For graphs of Excel data, an alternative I’m using more and more is MATPLOTLIB [
http://matplotlib.sourceforge.net/ ]
See [ http://matplotlib.sourceforge.net/gallery.html ] for their gallery. This Python
library is open source and easy to use with a basic understanding of Python. It is well
supported, and provides good documentation. Please note that MATPLOTLIB ships with an Excel
toolkit to easily read/write Excel files [
http://matplotlib.sourceforge.net/users/toolkits.html ]
I’m surprised that no-one has yet mentioned R (http://cran.r-project.org/). This is rapidly becoming the de facto statistics package for professional data analysts in academia and Industry and there are now some great books on how to use it for statistics and for professional graphic output e.g. (http://tinyurl.com/nrfvr3).
For those who have all their data already in Excel there is this (http://www.statconn.com/).
To follow on from my last item on the R language, The New York Times recently highlighted the spread of R as the package of choice for academics and commercial users. And a related NYT blog item here.
One quote is interesting – “Intel Capital has placed the number of R users at 1 million”.
For quick plotting, and curve fitting, I use gnuplot. For plots that go in papers I use Grace. Both are free.
I don’t like Origin, too much overhead and too expensive. But it does make nice plots without a lot of effort.
Sparklines will be available in Excel 10. http://blogs.msdn.com/excel/archive/tags/Sparklines/default.aspx
The last entry in the link references Dr. Tufte.
I’d like to add to the mention of the R language the package ggplot2, which by default follows from the advice of Tufte. It also includes color scales from the ColorBrewer packages, which make it easy to write an application to generate booklets of graphs. I’ve been using it all summer and the graphs are well appreciated and far more pleasing to the eye than those of Excel or the default R graphs.
Has anyone used Tableau to any great extent? I have started working with it and found it to
be a wonderful tool for exploration of data but it does have some peculiarities in plotting.
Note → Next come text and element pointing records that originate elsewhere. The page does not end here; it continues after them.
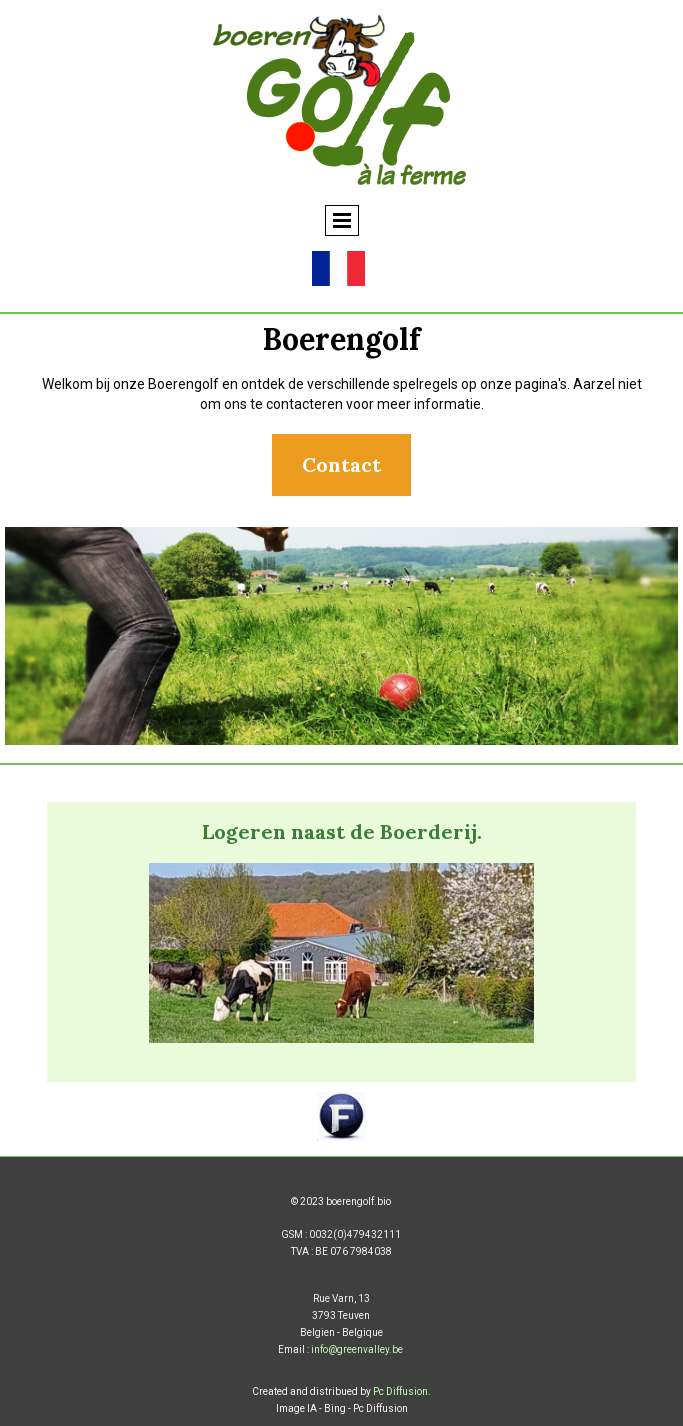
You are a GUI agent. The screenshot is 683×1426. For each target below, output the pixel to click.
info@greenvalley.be (357, 1349)
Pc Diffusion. (402, 1391)
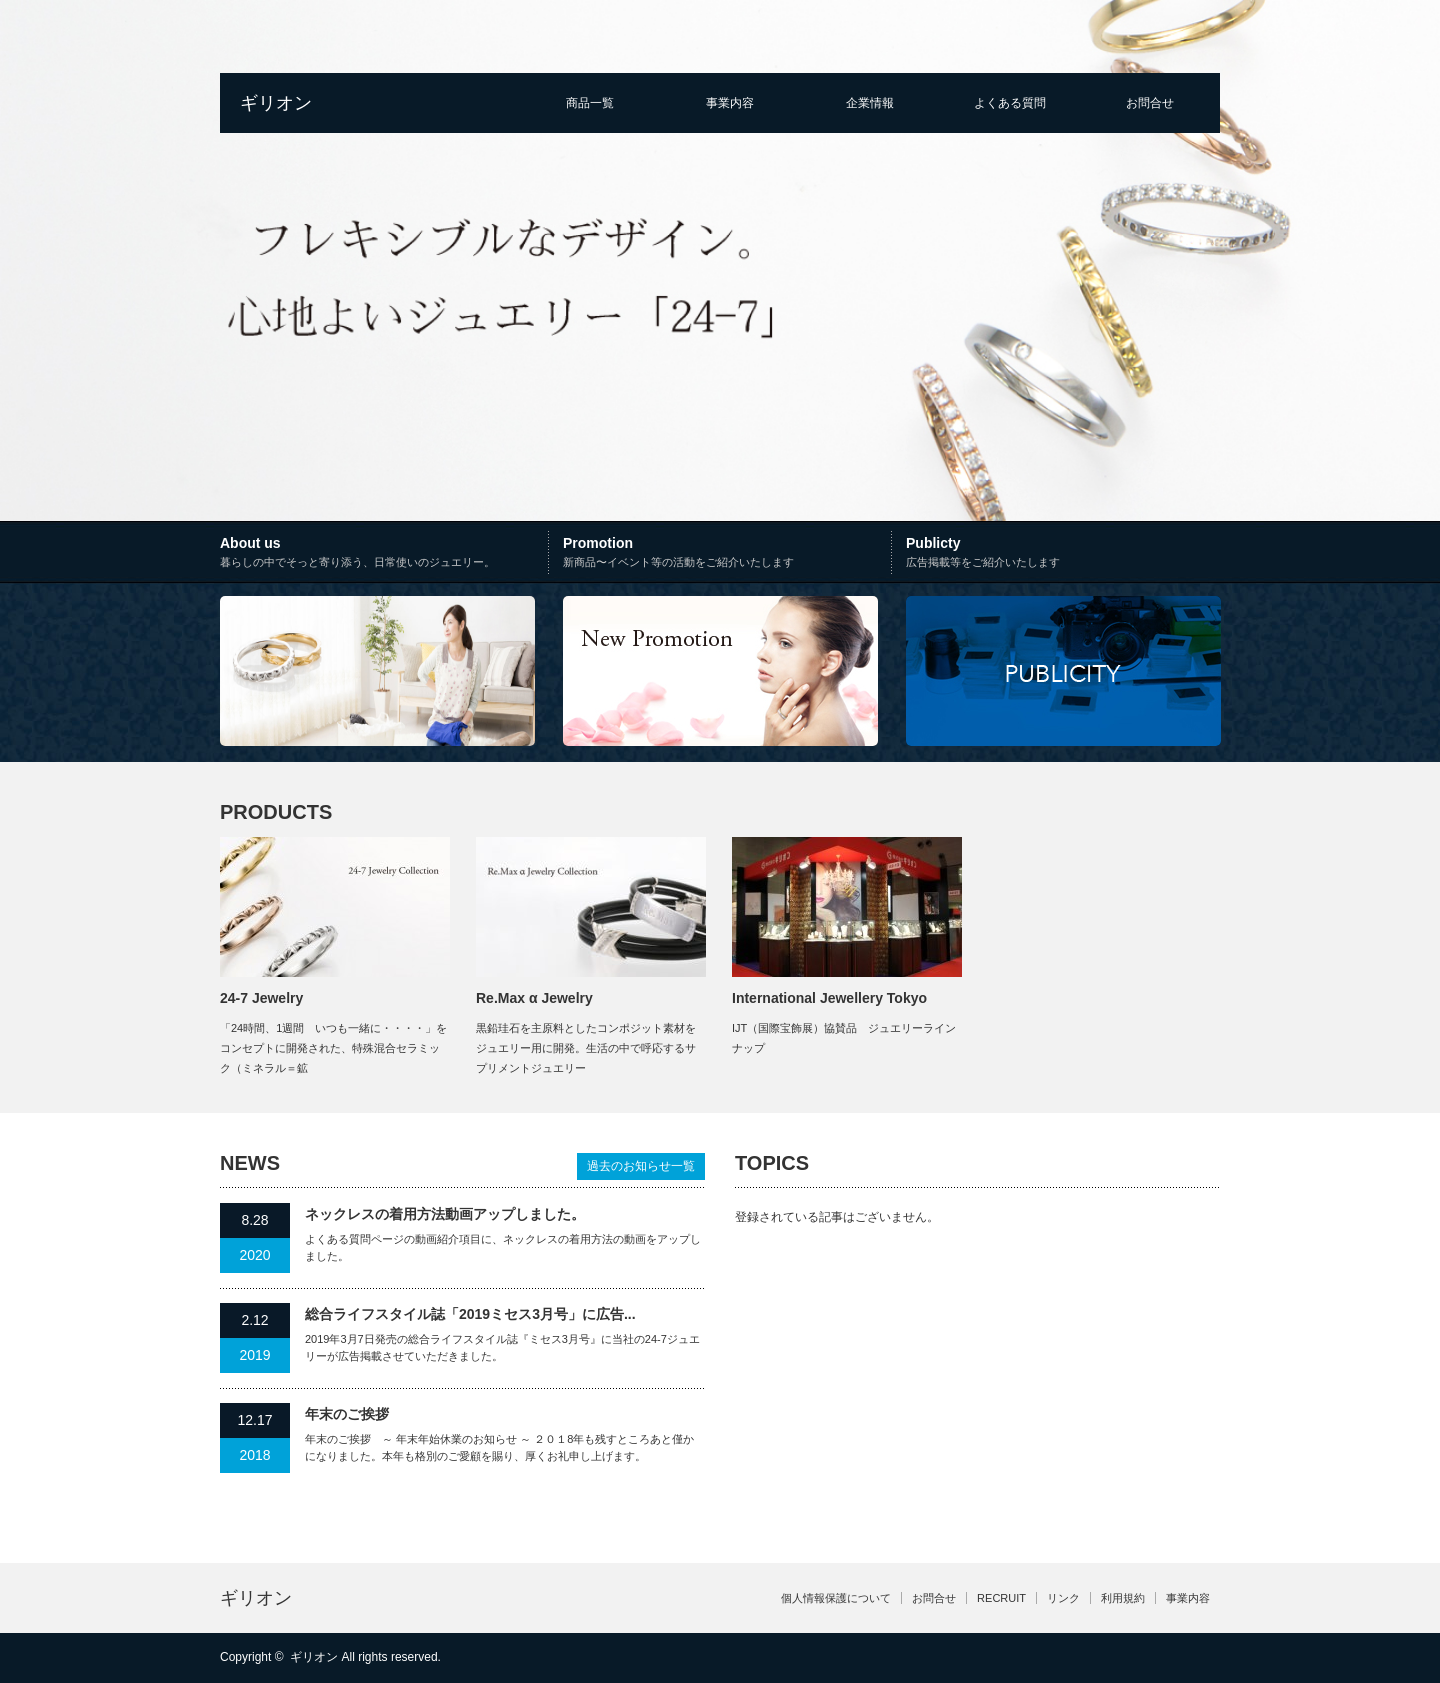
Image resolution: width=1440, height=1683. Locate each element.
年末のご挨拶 (347, 1414)
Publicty (1062, 554)
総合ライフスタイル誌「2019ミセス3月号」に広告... (470, 1314)
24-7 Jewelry (261, 998)
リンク (1063, 1598)
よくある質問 (1010, 103)
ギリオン (276, 103)
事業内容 (730, 103)
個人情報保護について (836, 1598)
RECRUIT (1001, 1598)
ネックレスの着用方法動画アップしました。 (445, 1214)
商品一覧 (590, 103)
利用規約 (1123, 1598)
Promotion (724, 554)
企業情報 (870, 103)
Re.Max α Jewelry (534, 998)
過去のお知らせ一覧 (641, 1166)
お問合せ (1150, 103)
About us (386, 554)
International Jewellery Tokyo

http://www.tableausoftware.com
For those with Apple Mac, DataGraph by David Adelstien (http://www.visualdatatools.com/DataGraph/) is well worth a look – and won’t break the bank either (50GBP at present).
David
Of course, instead of whisking around for a program that caters to your whims, there’s the complete-control end of the
continuum: JavaScript graphics”/dfdvisualizations” libraries like D3 and Protovis (on the site – look – a recreation of Minard’s graphic!)
give you complete control and flexibility, but obviously at the cost of having to learn an equally flexible control language
(although the API’s actually quite nice and functional and data-oriented, if you care about that stuff.) Given attention to
detail, it sure as hell can produce purdy results, though – although I figure because one has to start from scratch with
every graphic there’s a lot nudging you towards minimalism.